Causal KL: Evaluating Causal Discovery
Rodney T. O'Donnell, Kevin B. Korb, Lloyd Allison

TL;DR
This paper introduces Causal KL, an augmented divergence metric that better evaluates causal discovery models by considering causal relationships, addressing limitations of traditional metrics like edit distance and KL divergence.
Contribution
The paper proposes Causal KL, a new metric that incorporates causal relationships to improve the evaluation of causal discovery models over existing metrics.
Findings
Causal KL effectively distinguishes between models with different causal claims.
Causal KL performs well in practical evaluations.

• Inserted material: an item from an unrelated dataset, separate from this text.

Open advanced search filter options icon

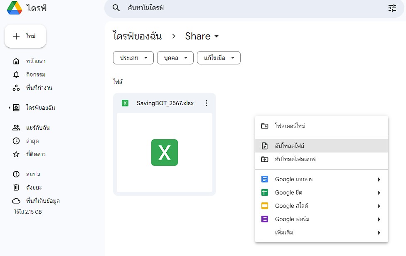[392, 8]
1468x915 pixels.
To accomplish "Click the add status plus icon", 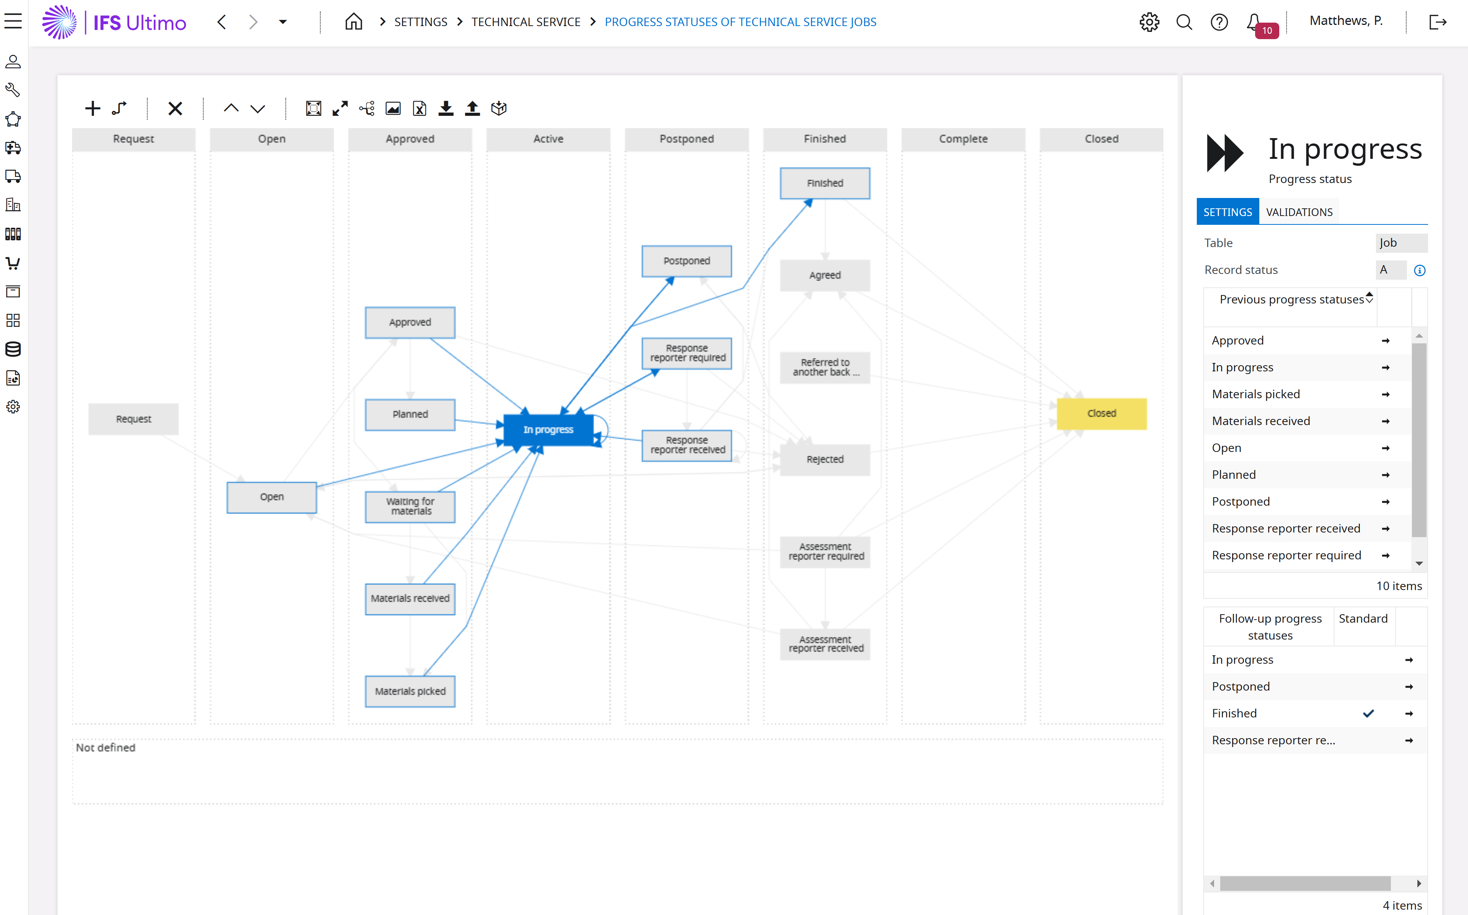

The augmented metric improves model assessment accuracy.
Abstract
The two most commonly used criteria for assessing causal model discovery with artificial data are edit-distance and Kullback-Leibler divergence, measured from the true model to the learned model. Both of these metrics maximally reward the true model. However, we argue that they are both insufficiently discriminating in judging the relative merits of false models. Edit distance, for example, fails to distinguish between strong and weak probabilistic dependencies. KL divergence, on the other hand, rewards equally all statistically equivalent models, regardless of their different causal claims. We propose an augmented KL divergence, which we call Causal KL (CKL), which takes into account causal relationships which distinguish between observationally equivalent models. Results are presented for three variants of CKL, showing that Causal KL works well in practice.